Reproduce the following data verbatim, from the first line through the last.

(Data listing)
::::

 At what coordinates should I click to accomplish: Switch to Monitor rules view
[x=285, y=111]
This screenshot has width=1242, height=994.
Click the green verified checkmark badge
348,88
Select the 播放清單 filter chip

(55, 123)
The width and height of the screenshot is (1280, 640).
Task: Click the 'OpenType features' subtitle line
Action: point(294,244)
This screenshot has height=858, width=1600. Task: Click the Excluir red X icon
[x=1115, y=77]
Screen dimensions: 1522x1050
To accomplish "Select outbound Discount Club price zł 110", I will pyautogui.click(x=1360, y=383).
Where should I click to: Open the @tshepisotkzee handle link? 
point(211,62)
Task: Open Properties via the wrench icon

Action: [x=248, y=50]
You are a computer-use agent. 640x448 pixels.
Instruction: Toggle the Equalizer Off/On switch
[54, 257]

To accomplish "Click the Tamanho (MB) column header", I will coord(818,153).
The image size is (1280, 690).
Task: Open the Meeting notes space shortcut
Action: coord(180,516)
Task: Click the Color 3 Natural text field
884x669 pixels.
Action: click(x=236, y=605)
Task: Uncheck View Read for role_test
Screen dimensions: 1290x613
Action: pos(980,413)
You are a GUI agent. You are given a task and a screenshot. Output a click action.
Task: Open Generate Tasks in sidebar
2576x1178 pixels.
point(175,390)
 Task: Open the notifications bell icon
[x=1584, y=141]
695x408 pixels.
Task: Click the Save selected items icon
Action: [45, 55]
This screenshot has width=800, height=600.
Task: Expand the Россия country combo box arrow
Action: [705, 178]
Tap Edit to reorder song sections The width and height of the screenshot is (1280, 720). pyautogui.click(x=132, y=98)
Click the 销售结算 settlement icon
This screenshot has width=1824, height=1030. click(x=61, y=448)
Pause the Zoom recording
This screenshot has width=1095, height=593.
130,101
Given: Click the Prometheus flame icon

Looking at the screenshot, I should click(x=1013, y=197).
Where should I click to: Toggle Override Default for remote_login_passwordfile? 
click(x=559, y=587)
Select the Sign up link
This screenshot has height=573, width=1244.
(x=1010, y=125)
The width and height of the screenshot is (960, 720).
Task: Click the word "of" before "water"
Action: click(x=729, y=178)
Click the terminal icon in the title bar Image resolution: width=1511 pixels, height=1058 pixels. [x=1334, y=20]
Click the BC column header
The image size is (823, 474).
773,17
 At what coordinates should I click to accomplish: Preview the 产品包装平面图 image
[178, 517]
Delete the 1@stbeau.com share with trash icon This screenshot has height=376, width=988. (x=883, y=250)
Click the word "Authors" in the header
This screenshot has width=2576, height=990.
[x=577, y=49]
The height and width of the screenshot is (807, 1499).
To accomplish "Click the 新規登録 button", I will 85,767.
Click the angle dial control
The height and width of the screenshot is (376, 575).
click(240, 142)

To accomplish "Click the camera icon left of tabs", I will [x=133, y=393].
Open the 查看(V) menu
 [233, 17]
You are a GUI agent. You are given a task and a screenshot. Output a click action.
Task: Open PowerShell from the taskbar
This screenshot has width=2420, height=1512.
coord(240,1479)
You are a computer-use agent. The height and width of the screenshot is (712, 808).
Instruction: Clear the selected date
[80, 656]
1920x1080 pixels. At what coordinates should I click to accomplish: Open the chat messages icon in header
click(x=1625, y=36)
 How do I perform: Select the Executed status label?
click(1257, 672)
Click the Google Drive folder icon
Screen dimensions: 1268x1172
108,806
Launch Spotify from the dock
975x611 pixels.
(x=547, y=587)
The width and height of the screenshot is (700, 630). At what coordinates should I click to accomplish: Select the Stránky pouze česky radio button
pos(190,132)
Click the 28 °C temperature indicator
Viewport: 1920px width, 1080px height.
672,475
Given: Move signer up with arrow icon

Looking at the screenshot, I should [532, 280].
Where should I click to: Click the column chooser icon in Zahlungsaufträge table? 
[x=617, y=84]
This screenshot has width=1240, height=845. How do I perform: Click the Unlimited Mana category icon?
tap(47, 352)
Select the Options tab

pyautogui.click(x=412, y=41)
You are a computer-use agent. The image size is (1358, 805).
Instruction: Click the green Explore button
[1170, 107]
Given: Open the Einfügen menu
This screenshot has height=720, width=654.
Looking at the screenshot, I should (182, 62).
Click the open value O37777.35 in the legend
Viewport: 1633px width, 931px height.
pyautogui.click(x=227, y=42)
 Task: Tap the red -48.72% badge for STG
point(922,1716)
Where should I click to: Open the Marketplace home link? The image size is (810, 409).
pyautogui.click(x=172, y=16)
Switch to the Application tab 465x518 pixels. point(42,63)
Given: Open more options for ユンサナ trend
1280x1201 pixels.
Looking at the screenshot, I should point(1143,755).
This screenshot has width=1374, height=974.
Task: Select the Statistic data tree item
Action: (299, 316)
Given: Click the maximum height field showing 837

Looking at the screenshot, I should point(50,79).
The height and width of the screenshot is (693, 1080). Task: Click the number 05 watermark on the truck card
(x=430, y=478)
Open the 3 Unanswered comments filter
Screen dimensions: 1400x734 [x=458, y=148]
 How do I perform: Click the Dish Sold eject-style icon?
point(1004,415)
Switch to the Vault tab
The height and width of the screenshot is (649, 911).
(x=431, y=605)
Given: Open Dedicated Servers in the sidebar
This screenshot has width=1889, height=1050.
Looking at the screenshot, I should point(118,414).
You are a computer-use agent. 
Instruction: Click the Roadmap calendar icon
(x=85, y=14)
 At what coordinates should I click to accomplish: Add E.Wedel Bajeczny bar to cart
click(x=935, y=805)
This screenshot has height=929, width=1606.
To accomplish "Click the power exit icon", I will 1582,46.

::::

(Exercise solution)
 At what coordinates should I click to accomplish: Switch to Monitor rules view
[x=285, y=111]
This screenshot has width=1242, height=994.
Click the green verified checkmark badge
348,88
Select the 播放清單 filter chip

(55, 123)
The width and height of the screenshot is (1280, 640).
Task: Click the 'OpenType features' subtitle line
Action: point(294,244)
This screenshot has height=858, width=1600. Task: Click the Excluir red X icon
[x=1115, y=77]
Screen dimensions: 1522x1050
To accomplish "Select outbound Discount Club price zł 110", I will pyautogui.click(x=1360, y=383).
Where should I click to: Open the @tshepisotkzee handle link? 
point(211,62)
Task: Open Properties via the wrench icon

Action: [x=248, y=50]
You are a computer-use agent. 640x448 pixels.
Instruction: Toggle the Equalizer Off/On switch
[54, 257]

To accomplish "Click the Tamanho (MB) column header", I will coord(818,153).
The image size is (1280, 690).
Task: Open the Meeting notes space shortcut
Action: coord(180,516)
Task: Click the Color 3 Natural text field
884x669 pixels.
Action: click(x=236, y=605)
Task: Uncheck View Read for role_test
Screen dimensions: 1290x613
Action: pos(980,413)
You are a GUI agent. You are given a task and a screenshot. Output a click action.
Task: Open Generate Tasks in sidebar
2576x1178 pixels.
point(175,390)
 Task: Open the notifications bell icon
[x=1584, y=141]
695x408 pixels.
Task: Click the Save selected items icon
Action: [45, 55]
This screenshot has width=800, height=600.
Task: Expand the Россия country combo box arrow
Action: [705, 178]
Tap Edit to reorder song sections The width and height of the screenshot is (1280, 720). pyautogui.click(x=132, y=98)
Click the 销售结算 settlement icon
This screenshot has width=1824, height=1030. click(x=61, y=448)
Pause the Zoom recording
This screenshot has width=1095, height=593.
130,101
Given: Click the Prometheus flame icon

Looking at the screenshot, I should click(x=1013, y=197).
Where should I click to: Toggle Override Default for remote_login_passwordfile? 
click(x=559, y=587)
Select the Sign up link
This screenshot has height=573, width=1244.
(x=1010, y=125)
The width and height of the screenshot is (960, 720).
Task: Click the word "of" before "water"
Action: click(x=729, y=178)
Click the terminal icon in the title bar Image resolution: width=1511 pixels, height=1058 pixels. [x=1334, y=20]
Click the BC column header
The image size is (823, 474).
773,17
 At what coordinates should I click to accomplish: Preview the 产品包装平面图 image
[178, 517]
Delete the 1@stbeau.com share with trash icon This screenshot has height=376, width=988. (x=883, y=250)
Click the word "Authors" in the header
This screenshot has width=2576, height=990.
[x=577, y=49]
The height and width of the screenshot is (807, 1499).
To accomplish "Click the 新規登録 button", I will 85,767.
Click the angle dial control
The height and width of the screenshot is (376, 575).
click(240, 142)

To accomplish "Click the camera icon left of tabs", I will [x=133, y=393].
Open the 查看(V) menu
 [233, 17]
You are a GUI agent. You are given a task and a screenshot. Output a click action.
Task: Open PowerShell from the taskbar
This screenshot has width=2420, height=1512.
coord(240,1479)
You are a computer-use agent. The height and width of the screenshot is (712, 808).
Instruction: Clear the selected date
[80, 656]
1920x1080 pixels. At what coordinates should I click to accomplish: Open the chat messages icon in header
click(x=1625, y=36)
 How do I perform: Select the Executed status label?
click(1257, 672)
Click the Google Drive folder icon
Screen dimensions: 1268x1172
108,806
Launch Spotify from the dock
975x611 pixels.
(x=547, y=587)
The width and height of the screenshot is (700, 630). At what coordinates should I click to accomplish: Select the Stránky pouze česky radio button
pos(190,132)
Click the 28 °C temperature indicator
Viewport: 1920px width, 1080px height.
672,475
Given: Move signer up with arrow icon

Looking at the screenshot, I should [532, 280].
Where should I click to: Click the column chooser icon in Zahlungsaufträge table? 
[x=617, y=84]
This screenshot has width=1240, height=845. How do I perform: Click the Unlimited Mana category icon?
tap(47, 352)
Select the Options tab

pyautogui.click(x=412, y=41)
You are a computer-use agent. The image size is (1358, 805).
Instruction: Click the green Explore button
[1170, 107]
Given: Open the Einfügen menu
This screenshot has height=720, width=654.
Looking at the screenshot, I should (182, 62).
Click the open value O37777.35 in the legend
Viewport: 1633px width, 931px height.
pyautogui.click(x=227, y=42)
 Task: Tap the red -48.72% badge for STG
point(922,1716)
Where should I click to: Open the Marketplace home link? The image size is (810, 409).
pyautogui.click(x=172, y=16)
Switch to the Application tab 465x518 pixels. point(42,63)
Given: Open more options for ユンサナ trend
1280x1201 pixels.
Looking at the screenshot, I should point(1143,755).
This screenshot has width=1374, height=974.
Task: Select the Statistic data tree item
Action: (299, 316)
Given: Click the maximum height field showing 837

Looking at the screenshot, I should point(50,79).
The height and width of the screenshot is (693, 1080). Task: Click the number 05 watermark on the truck card
(x=430, y=478)
Open the 3 Unanswered comments filter
Screen dimensions: 1400x734 [x=458, y=148]
 How do I perform: Click the Dish Sold eject-style icon?
point(1004,415)
Switch to the Vault tab
The height and width of the screenshot is (649, 911).
(x=431, y=605)
Given: Open Dedicated Servers in the sidebar
This screenshot has width=1889, height=1050.
Looking at the screenshot, I should point(118,414).
You are a computer-use agent. 
Instruction: Click the Roadmap calendar icon
(x=85, y=14)
 At what coordinates should I click to accomplish: Add E.Wedel Bajeczny bar to cart
click(x=935, y=805)
This screenshot has height=929, width=1606.
To accomplish "Click the power exit icon", I will 1582,46.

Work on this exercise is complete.